_What you are asked to do_
From the listing below, copy only the lines running from the line that contains "You are a GUI" to the line that contains "Task: Click the", both included.

_Material shown_
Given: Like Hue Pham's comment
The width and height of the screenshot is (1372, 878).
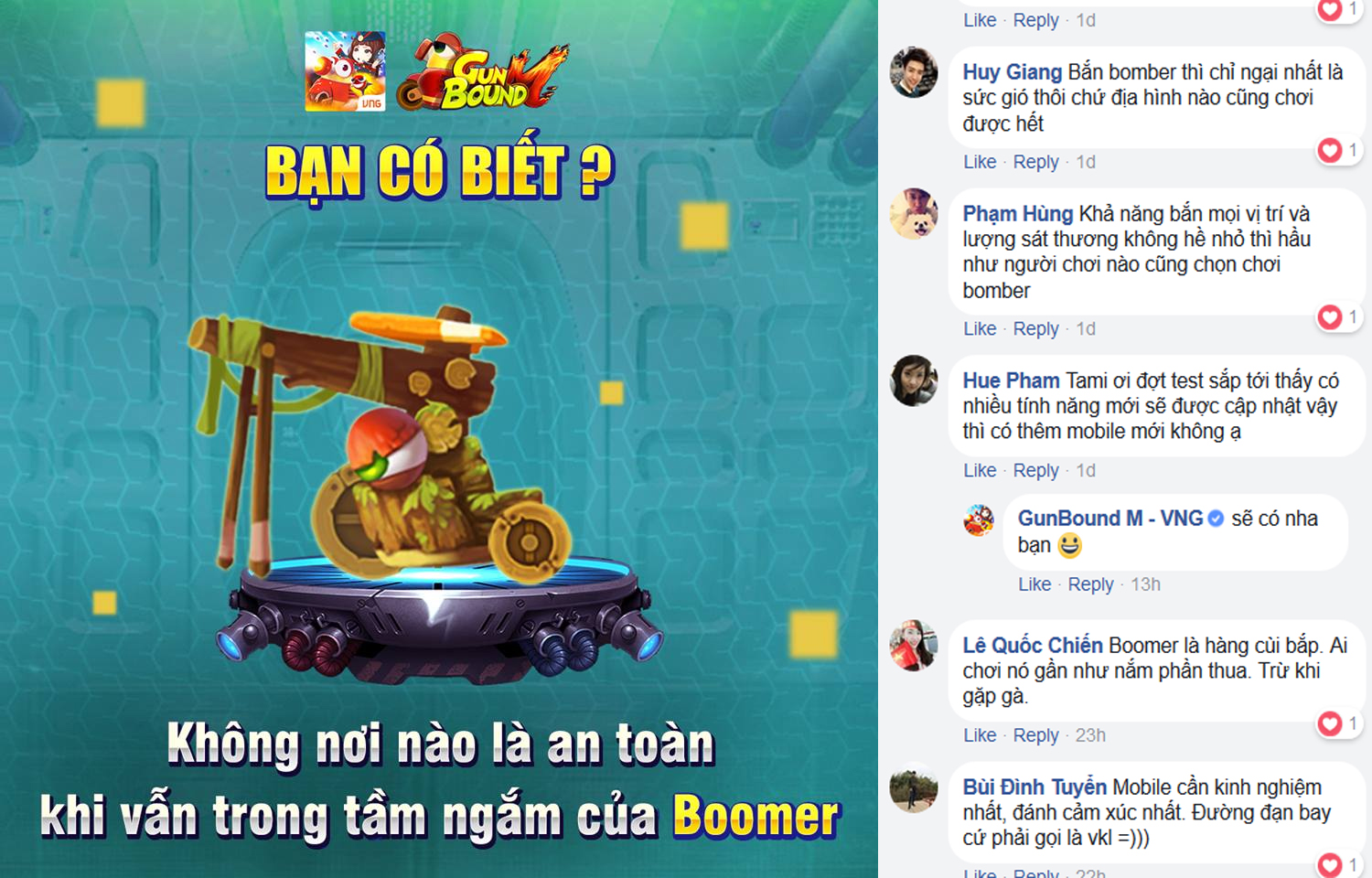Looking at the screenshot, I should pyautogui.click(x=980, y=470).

---

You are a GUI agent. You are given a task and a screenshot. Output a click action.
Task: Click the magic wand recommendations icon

_Result for this task_
You are a GUI agent. You are given a task and a screenshot. Output a click action.
Task: Click the magic wand recommendations icon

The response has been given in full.